Texto extraído —
Conheça um dos maiores concorrentes de Cidade de Deus no circuito internacional de 2002.

7,0

Todos já devem ter ouvido, pelo menos uma única vez sequer, algum comentário a respeito do filme O Crime do Padre Amaro, uma boa produção mexicana que disputava, acirradamente, muitos prêmios internacionais com Cidade de Deus em 2002. Dirigido pelo mexicano Carlos Carrera, o filme, como todos sabem, é baseado no romance português de Eça de Queiroz, que muitos que aqui lêem essa crítica talvez já o tenham lido para prestar algum tipo de concurso, como os “vestibulares” do país afora.

O filme teve boa repercussão internacional e marcou, definitivamente, a volta do cinema mexicano (que assim como o brasileiro sofre grandes oscilações – bons e fracos períodos) ao circuito internacional (ajudado também por outras boas duas produções que o antecederam, como Amores Brutos e E Sua Mãe Também) e arrecadou, ao redor do mundo, uma considerável quantia de um milhão e oitocentos mil dólares.

Material fornecido —
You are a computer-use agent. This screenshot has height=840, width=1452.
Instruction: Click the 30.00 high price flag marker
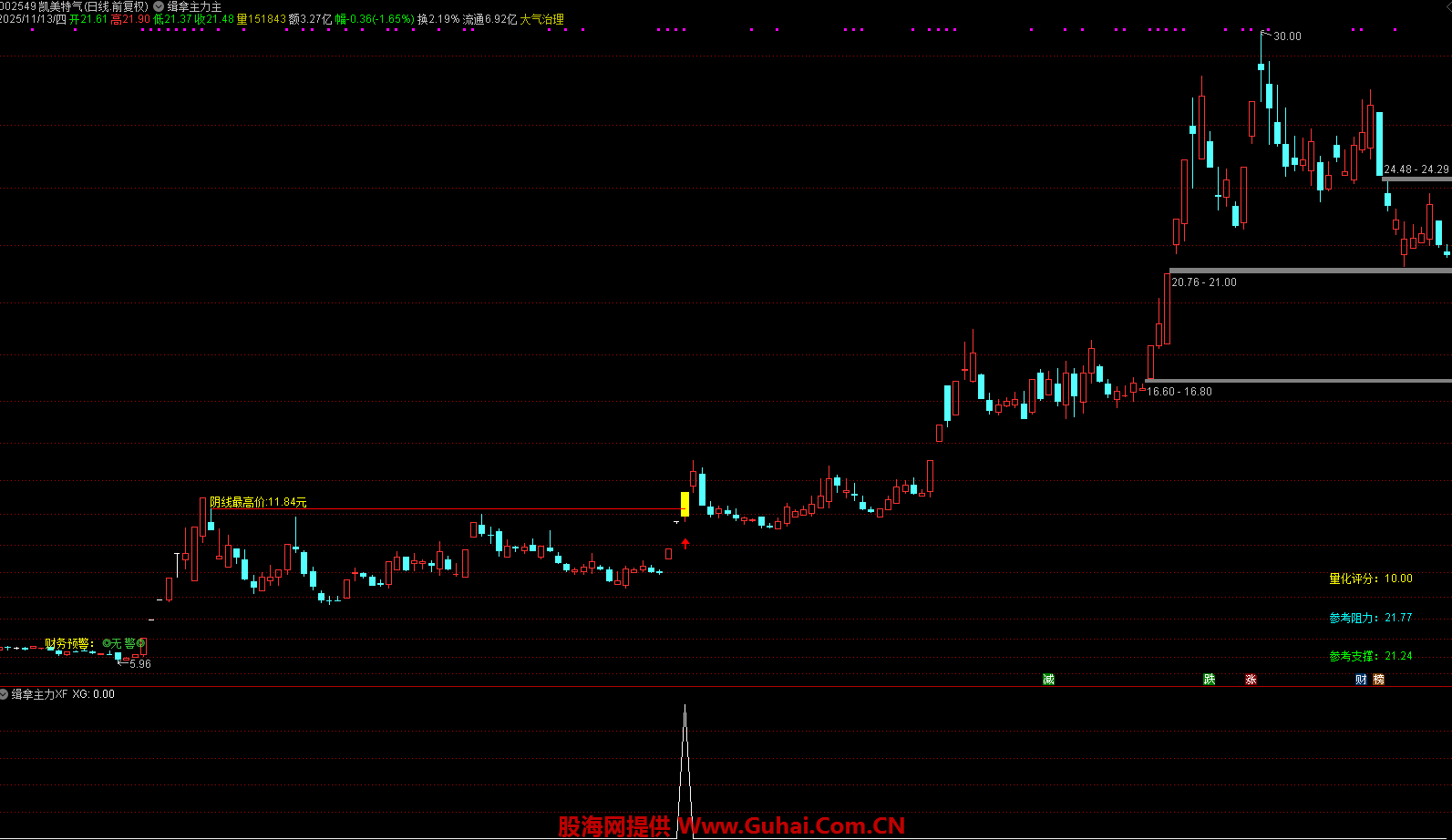[x=1286, y=36]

Tarefa 1 —
Cada afirmação a seguir está de acordo com a crítica de O Crime do Padre Amaro? (a) O filme foi dirigido por Carlos Carrera. (b) O filme é baseado em um romance brasileiro. (c) O filme arrecadou mais de dois milhões de dólares ao redor do mundo. Responda sim ou não a cada uma e cite as palavras da crítica que decidem a resposta.
Tarefa 2 —
Imprima, sem alterar nada, tudo o que vai desde "Todos já devem" até "do país afora." na crítica de O Crime do Padre Amaro.
Tarefa 3 —
Prossiga a crítica de O Crime do Padre Amaro a partir da última frase apresentada.

Resposta esperada 1 —
(a) Sim: "Dirigido pelo mexicano Carlos Carrera"
(b) Não: "é baseado no romance português de Eça de Queiroz"
(c) Não: "uma considerável quantia de um milhão e oitocentos mil dólares"

Resposta esperada 2 —
Todos já devem ter ouvido, pelo menos uma única vez sequer, algum comentário a respeito do filme O Crime do Padre Amaro, uma boa produção mexicana que disputava, acirradamente, muitos prêmios internacionais com Cidade de Deus em 2002. Dirigido pelo mexicano Carlos Carrera, o filme, como todos sabem, é baseado no romance português de Eça de Queiroz, que muitos que aqui lêem essa crítica talvez já o tenham lido para prestar algum tipo de concurso, como os “vestibulares” do país afora.

Resposta esperada 3 —
A película conta a história de um padre recém-ordenado chamado Amaro que é mandado para a cidade de Los Reyes, no México, para ajudar o já idoso Padre Benito com seus trabalhos e afazeres. Benito, uma figura muito conhecida e respeitada tanto entre a igreja quanto na comunidade, apresenta a Amaro uma vida cheia de oportunidades e desafios. Logo quando chega em Los Reyes, o ambicioso Padre Amaro encontra Amélia (ou “Amelita” como é chamada no filme), uma linda menina de dezesseis anos cuja fervorosa devoção religiosa logo se transforma numa devastadora e arrebatadora paixão pelo novo padre.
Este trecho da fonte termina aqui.